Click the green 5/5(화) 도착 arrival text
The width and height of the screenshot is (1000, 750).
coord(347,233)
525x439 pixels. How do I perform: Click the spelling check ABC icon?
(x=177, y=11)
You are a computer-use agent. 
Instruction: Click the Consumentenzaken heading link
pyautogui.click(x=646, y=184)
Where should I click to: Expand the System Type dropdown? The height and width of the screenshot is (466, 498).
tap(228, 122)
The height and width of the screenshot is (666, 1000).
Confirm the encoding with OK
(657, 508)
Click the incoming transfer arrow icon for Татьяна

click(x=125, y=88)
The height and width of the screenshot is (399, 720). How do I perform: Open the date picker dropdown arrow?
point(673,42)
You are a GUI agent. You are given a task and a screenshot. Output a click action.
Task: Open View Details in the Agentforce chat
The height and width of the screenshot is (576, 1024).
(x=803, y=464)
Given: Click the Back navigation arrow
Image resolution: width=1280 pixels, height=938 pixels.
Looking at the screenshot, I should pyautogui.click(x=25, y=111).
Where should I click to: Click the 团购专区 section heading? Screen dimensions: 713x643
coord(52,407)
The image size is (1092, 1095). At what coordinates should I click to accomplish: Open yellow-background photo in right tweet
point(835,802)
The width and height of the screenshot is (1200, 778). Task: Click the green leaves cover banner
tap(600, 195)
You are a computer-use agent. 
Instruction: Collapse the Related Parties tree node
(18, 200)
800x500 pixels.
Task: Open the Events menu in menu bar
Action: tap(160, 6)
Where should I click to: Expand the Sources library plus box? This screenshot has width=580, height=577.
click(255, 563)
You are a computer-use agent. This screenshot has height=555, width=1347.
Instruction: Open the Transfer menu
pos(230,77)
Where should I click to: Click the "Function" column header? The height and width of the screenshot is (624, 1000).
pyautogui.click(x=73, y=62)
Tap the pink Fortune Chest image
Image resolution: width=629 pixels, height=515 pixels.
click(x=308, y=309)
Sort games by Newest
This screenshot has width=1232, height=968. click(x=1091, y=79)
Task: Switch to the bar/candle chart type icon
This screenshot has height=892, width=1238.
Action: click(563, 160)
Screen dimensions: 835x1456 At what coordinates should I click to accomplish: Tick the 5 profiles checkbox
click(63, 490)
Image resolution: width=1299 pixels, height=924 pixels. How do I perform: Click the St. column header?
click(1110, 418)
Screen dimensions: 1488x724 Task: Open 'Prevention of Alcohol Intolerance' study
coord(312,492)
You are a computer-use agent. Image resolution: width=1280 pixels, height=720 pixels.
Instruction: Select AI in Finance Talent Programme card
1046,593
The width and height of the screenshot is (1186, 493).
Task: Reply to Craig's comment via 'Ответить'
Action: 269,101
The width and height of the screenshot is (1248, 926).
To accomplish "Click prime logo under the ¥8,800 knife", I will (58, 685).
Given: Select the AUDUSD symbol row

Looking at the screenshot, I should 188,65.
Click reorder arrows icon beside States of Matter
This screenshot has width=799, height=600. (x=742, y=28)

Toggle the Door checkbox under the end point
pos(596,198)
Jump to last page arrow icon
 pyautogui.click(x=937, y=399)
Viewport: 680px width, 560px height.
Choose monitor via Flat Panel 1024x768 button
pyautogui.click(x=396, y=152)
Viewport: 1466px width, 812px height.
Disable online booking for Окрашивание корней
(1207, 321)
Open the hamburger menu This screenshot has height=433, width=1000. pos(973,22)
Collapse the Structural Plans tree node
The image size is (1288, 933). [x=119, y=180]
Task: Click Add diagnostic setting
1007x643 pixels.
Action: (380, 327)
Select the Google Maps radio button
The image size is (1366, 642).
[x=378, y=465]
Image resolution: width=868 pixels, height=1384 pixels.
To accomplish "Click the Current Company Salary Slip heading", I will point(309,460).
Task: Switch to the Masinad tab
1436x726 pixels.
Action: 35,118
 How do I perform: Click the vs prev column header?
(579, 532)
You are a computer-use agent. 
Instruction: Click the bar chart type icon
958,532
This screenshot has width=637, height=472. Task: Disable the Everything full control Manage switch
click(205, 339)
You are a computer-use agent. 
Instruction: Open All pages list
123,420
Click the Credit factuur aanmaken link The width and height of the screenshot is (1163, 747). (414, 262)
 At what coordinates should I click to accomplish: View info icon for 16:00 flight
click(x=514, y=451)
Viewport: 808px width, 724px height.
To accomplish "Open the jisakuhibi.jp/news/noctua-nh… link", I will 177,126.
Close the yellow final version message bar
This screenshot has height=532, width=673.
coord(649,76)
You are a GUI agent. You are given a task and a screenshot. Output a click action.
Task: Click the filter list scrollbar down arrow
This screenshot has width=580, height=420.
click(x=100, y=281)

+++

Work instruction:
Show me all lines in the records that contain "Viewport".

Written response:
Viewport: 680px width, 560px height.
Viewport: 1466px width, 812px height.
Viewport: 808px width, 724px height.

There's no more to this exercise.